** begin Text shown **
4 Ways Neuroscience Helps Us Tell Better Stories

No matter how you frame your corporate storytelling … literary, theatrical, business-centric, etc. … the knowledge of neuroscience can make them better. 

When we hear a story, brain activity increases 5x and our bodies release oxytocin … a feel-good hormone. Working together, these reactions create powerful, positive memories.  

Neuroscience has identified four key elements that support successful communication; relatability, novelty, tension, and fluency.  Let’s examine how marketers can use them to improve their corporate storytelling. 

  1. Relatability: All successful stories begin with a situation or an idea to which the listener can easily relate.  Corporate storytelling is no different.  This can be a shared industry challenge, or a familiar situation a la a case study. However, relatability is closely tied to the second key …
  2. Novelty: The setting for the story must be familiar, but also unique in a way that catches the listener’s interest.  This is a tricky balance.  Imagine a Venn diagram with two circles labeled “relatability” and “novelty.”  Now imagine a small overlap between the two; this is the sweet spot.
** end Text shown **
** begin Available data **
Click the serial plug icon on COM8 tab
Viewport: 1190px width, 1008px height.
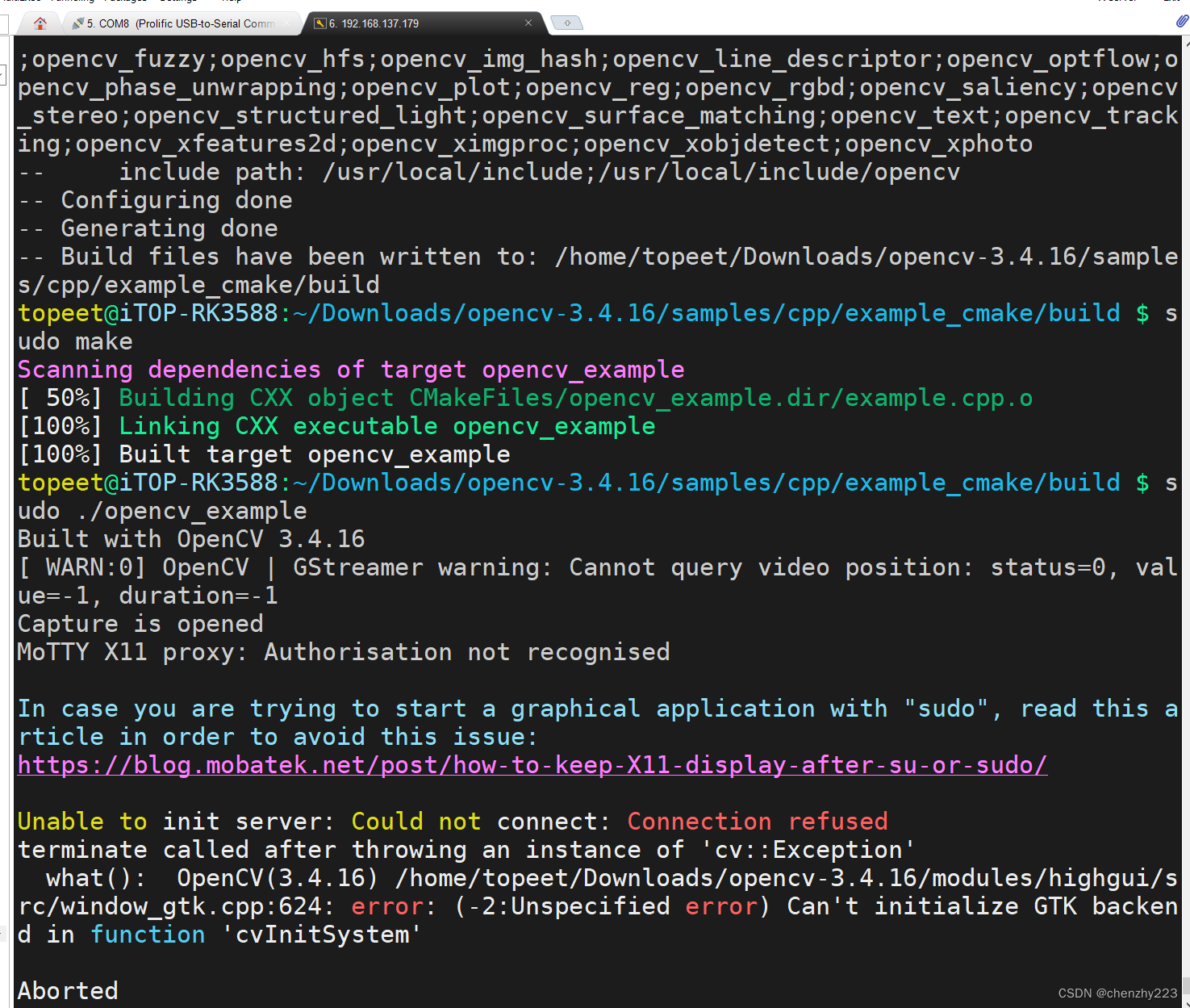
** end Available data **
> **Exercise task 1**: Condense the paragraph of the storytelling article that begins "When we hear a story" into a single shorter sentence that keeps its main facts.
> **Exercise task 2**: Extend the article on how neuroscience improves storytelling, picking up after its final sentence.
The listing has nothing to do with the piece on neuroscience and storytelling.

> **Task answer 1**: Hearing a story boosts brain activity fivefold and triggers the release of oxytocin, a feel-good hormone, and together these effects produce powerful, positive memories.

> **Task answer 2**:
  3. Tension: Aristotle said that all stories should maintain a tension between what should be, and what is.  Corporate stories must maintain this tension throughout, moving back and forth until it ends and the outcome is resolved … preferably by using your product or service. 
  4. Fluency: Marketers often get bogged down in market-speak, e.g. “Our solutions help you leverage KPIs to optimize Q1 results and achieve maximum storyscapes.” This is a big reason webinar or Zoom Meeting listeners click on another tab and play digital solitaire. Use language that’s accessible, clear, and easy to understand.  Most popular novels are written at a 7th-grade level; Hemingway wrote at a 4th-grade level. 

The neuroscience of effective storytelling is clear. To be successful, stories must be familiar yet unique, keep the listener engaged with the continual push-pull of conflict and resolution, and use easy-to-understand language in a comfortable format.

Hopefully, just like this blog.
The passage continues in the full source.